§ Material supplied:
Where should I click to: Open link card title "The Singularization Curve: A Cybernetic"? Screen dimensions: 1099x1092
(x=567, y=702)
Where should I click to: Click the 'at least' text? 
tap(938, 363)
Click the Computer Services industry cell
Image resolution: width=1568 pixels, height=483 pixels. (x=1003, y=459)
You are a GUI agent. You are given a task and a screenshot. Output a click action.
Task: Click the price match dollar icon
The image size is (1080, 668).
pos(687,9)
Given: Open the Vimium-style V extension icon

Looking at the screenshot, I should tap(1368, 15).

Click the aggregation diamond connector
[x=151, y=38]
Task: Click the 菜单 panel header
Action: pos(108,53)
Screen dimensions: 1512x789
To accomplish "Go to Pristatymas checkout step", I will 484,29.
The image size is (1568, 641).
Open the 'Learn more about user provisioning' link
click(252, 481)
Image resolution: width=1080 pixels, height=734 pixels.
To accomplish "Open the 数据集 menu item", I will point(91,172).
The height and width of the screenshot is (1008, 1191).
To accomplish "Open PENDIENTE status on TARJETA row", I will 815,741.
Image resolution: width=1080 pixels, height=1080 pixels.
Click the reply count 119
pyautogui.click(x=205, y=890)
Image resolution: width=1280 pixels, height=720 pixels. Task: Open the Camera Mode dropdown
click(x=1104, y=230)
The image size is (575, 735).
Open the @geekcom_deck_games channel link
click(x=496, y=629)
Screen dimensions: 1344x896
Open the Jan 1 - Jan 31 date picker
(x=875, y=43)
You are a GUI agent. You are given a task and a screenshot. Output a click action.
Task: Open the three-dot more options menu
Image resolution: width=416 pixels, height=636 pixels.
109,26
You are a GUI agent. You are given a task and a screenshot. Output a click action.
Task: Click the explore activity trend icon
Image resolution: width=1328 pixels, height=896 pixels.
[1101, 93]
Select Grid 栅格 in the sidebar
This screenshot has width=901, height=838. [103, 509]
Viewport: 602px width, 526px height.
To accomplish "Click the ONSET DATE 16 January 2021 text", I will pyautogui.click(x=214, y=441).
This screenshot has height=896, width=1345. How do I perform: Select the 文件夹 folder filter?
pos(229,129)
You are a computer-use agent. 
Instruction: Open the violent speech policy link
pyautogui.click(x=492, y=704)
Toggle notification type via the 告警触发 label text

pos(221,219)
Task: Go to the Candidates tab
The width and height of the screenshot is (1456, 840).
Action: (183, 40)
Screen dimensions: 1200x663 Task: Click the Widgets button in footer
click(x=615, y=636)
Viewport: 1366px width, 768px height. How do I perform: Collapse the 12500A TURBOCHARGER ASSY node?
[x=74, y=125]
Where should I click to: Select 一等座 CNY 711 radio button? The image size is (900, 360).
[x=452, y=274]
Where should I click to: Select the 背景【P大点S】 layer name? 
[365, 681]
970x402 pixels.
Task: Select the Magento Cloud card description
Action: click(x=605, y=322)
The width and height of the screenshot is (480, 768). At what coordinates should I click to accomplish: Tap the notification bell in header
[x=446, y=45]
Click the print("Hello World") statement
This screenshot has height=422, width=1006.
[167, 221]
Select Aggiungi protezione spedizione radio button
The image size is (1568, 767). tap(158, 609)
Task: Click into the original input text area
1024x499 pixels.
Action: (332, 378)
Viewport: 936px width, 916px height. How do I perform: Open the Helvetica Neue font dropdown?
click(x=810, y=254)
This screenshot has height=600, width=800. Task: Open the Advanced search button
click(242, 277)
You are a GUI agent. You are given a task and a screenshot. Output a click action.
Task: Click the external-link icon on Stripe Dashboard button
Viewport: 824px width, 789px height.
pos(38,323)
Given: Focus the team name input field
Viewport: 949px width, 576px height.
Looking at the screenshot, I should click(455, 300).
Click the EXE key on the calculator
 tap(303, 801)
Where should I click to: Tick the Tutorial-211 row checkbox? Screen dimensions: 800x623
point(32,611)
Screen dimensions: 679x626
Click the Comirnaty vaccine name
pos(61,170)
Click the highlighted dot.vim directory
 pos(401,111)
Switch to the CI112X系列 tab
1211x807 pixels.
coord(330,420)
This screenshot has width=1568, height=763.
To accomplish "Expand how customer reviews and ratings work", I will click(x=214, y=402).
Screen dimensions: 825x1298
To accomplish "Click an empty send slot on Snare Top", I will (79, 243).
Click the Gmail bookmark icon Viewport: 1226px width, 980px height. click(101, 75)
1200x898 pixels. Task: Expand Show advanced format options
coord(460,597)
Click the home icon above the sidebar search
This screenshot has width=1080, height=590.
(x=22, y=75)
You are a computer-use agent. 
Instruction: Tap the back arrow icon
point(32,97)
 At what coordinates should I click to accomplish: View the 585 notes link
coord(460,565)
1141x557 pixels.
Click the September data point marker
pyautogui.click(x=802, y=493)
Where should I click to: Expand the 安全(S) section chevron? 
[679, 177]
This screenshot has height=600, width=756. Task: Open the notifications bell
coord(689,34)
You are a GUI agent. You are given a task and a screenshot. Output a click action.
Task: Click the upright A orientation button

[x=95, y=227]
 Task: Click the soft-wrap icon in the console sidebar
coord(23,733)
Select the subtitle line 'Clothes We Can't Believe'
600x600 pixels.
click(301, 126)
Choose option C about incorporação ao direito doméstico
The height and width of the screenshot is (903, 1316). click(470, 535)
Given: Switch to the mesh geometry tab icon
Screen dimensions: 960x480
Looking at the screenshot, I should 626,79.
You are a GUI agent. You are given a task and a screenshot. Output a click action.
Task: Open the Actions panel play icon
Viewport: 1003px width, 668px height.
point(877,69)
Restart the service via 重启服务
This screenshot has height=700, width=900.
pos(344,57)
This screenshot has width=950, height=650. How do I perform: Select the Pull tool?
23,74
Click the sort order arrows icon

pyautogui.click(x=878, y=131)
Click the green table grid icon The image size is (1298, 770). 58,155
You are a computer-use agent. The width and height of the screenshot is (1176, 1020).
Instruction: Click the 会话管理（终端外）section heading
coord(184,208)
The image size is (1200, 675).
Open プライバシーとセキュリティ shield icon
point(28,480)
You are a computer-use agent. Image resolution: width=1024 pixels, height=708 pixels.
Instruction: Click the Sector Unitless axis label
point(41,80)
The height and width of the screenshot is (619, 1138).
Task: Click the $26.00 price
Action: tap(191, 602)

§ Task requirements: Every line above from the line with "This screenshot has height=600, width=756." to the line with "Select the subtitle", both included, must be reproduced exactly, and no other line may appear.

§ Output for this exercise:
This screenshot has height=600, width=756. Task: Open the notifications bell
coord(689,34)
You are a GUI agent. You are given a task and a screenshot. Output a click action.
Task: Click the upright A orientation button

[x=95, y=227]
 Task: Click the soft-wrap icon in the console sidebar
coord(23,733)
Select the subtitle line 'Clothes We Can't Believe'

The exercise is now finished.